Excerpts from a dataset
* * * * *

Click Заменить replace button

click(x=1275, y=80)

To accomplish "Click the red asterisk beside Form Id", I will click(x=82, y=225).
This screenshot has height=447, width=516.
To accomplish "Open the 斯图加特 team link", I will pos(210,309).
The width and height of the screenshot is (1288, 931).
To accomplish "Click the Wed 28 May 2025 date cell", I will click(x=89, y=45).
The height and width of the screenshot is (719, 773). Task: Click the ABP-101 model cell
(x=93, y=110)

* * * * *

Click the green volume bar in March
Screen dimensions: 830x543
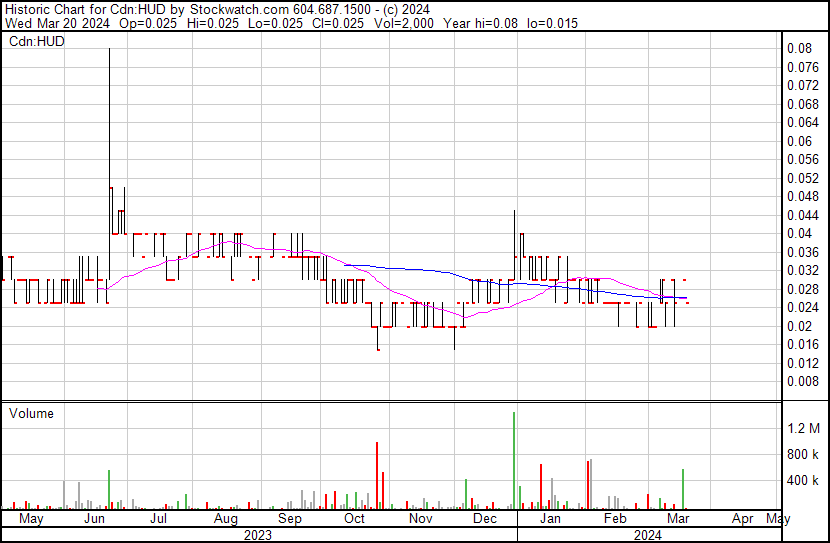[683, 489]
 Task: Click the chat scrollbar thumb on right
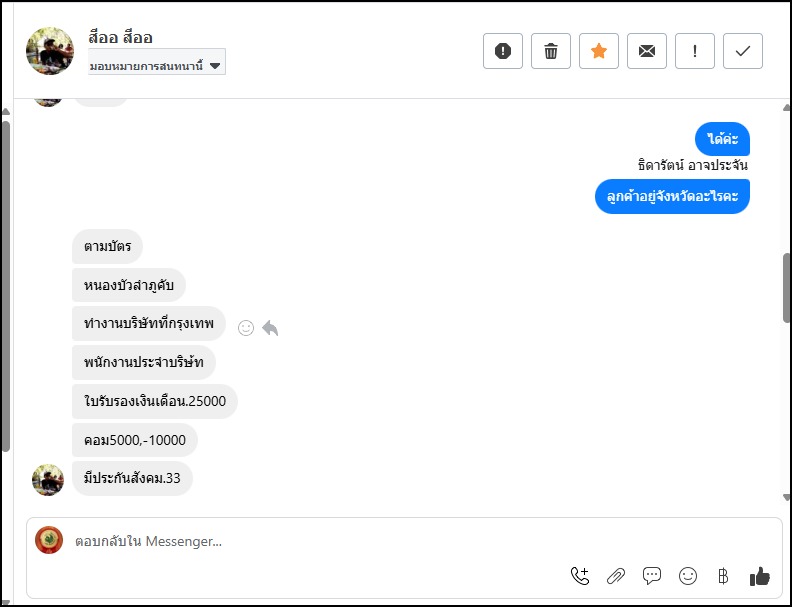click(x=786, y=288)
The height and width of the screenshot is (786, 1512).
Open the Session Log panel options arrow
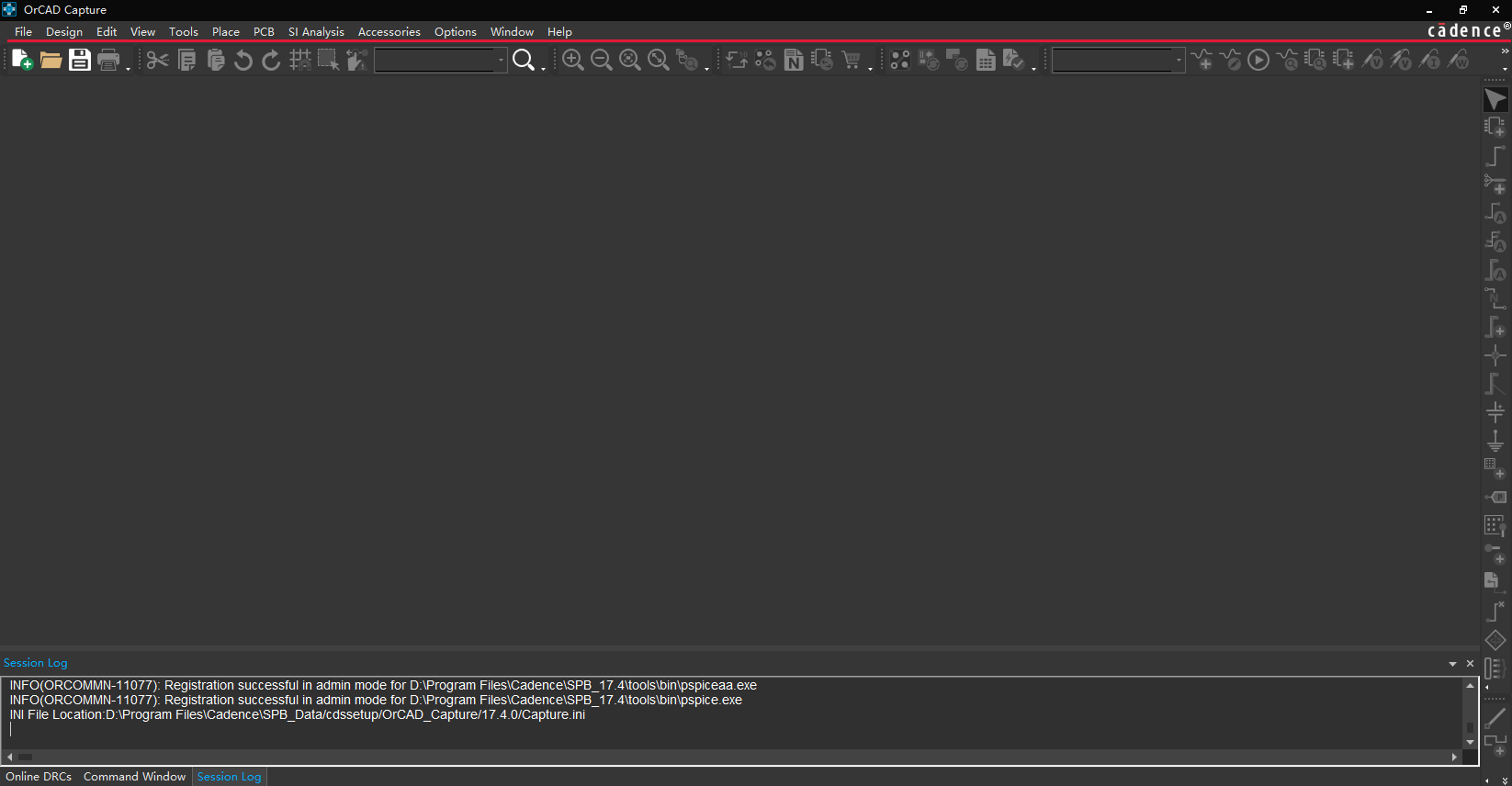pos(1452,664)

* * * * *

== Task item ==
If a line in the records contains the word "accomplish", copy it.

== Task result ==
To accomplish "Click the red asterisk beside Form Id", I will click(x=82, y=225).
To accomplish "Open the 斯图加特 team link", I will pos(210,309).
To accomplish "Click the Wed 28 May 2025 date cell", I will click(x=89, y=45).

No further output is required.